Ollama + Open WebUI: Self-Hosted ChatGPT (Docker)
Want to go deeper than this article?
The AI Learning Path covers this topic and more — hands-on chapters across 10 courses across 10 courses.
Ollama + Open WebUI: Build Your Own Self-Hosted ChatGPT
Published on April 10, 2026 — 22 min read
You can have a ChatGPT-quality interface running on your own hardware, with your own models, behind your own firewall. No API keys. No per-token billing. No data leaving your network. The stack is Ollama for inference and Open WebUI for the frontend, tied together with Docker Compose.
I run this setup on a single machine with an RTX 4090 and it serves a team of 8 people. Total cost after hardware: zero dollars per month. Here is the exact configuration.
What this guide covers:
- Docker Compose file for the full stack (Ollama + Open WebUI)
- NVIDIA GPU passthrough configuration
- Nginx reverse proxy with automatic TLS certificates
- User management and access control
- Model management through the web interface
- Production hardening (backups, monitoring, resource limits)
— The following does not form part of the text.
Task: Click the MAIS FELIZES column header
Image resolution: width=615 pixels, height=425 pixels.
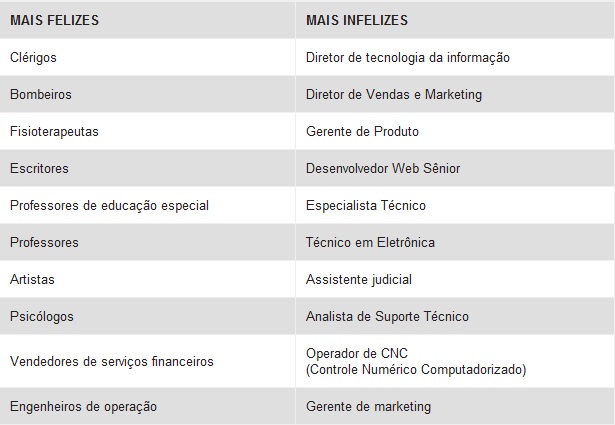Action: [55, 20]
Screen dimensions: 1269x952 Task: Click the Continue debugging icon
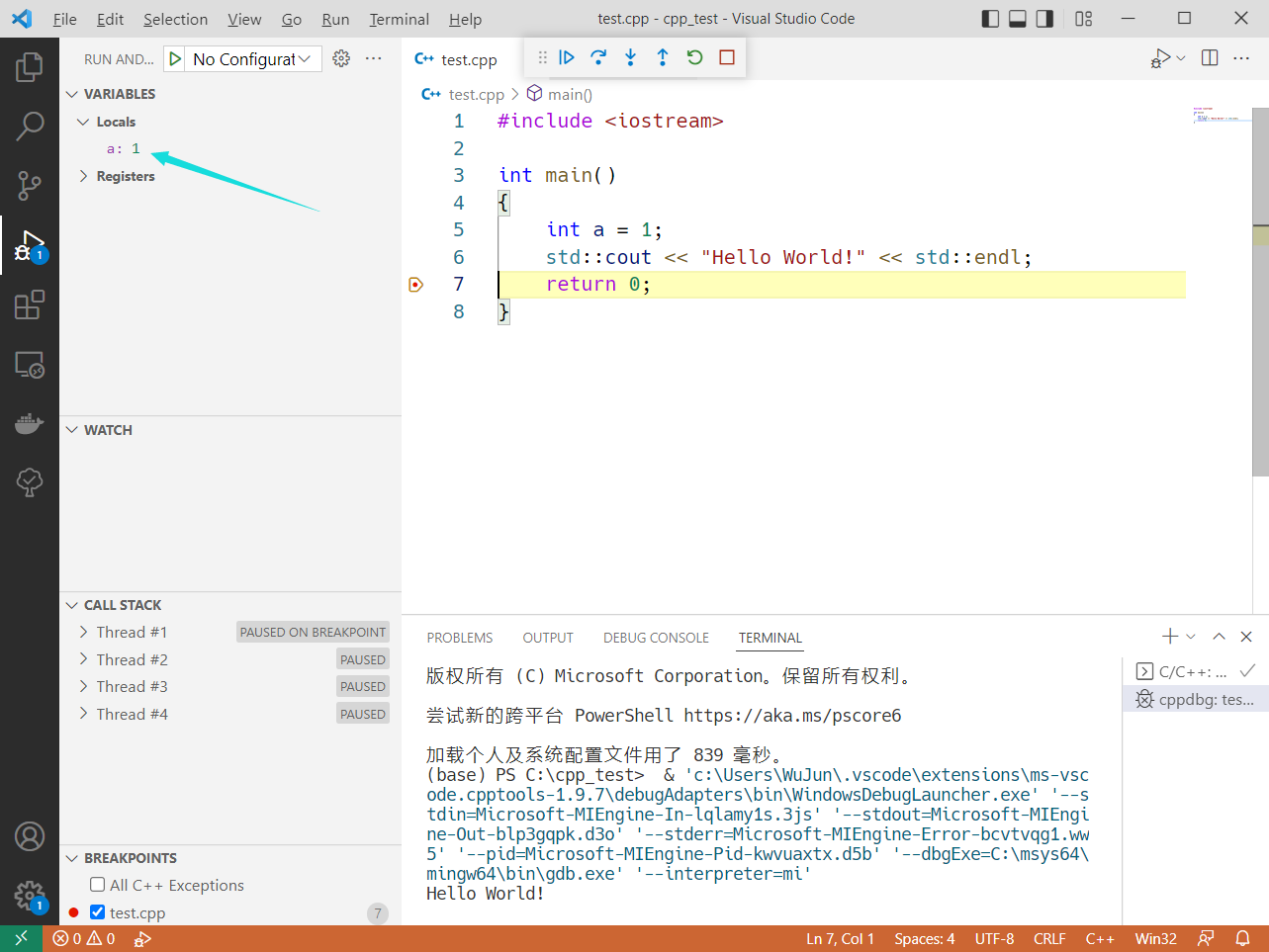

- Troubleshooting the most common deployment failures
Prerequisites:
- A Linux server (Ubuntu 22.04+ recommended) or a machine with Docker Desktop
- Docker Engine 24+ and Docker Compose v2
- NVIDIA GPU with 8GB+ VRAM (optional but strongly recommended)
- Basic familiarity with terminal commands
If you need help installing Ollama on its own first, see the complete Ollama guide. For Mac-specific Docker setup, check the Mac local AI setup.
Table of Contents
- Architecture Overview
- Install Docker and NVIDIA Container Toolkit
- Docker Compose Configuration
- First Launch and Admin Setup
- GPU Passthrough Configuration
- Model Management via the UI
- Nginx Reverse Proxy with TLS
- User Management and Access Control
- Production Hardening
- Troubleshooting
Architecture Overview {#architecture}
The stack has three containers:
[Browser] → [Nginx :443] → [Open WebUI :8080] → [Ollama :11434]
TLS Frontend Inference
- Ollama handles model loading and inference. It exposes a REST API on port 11434.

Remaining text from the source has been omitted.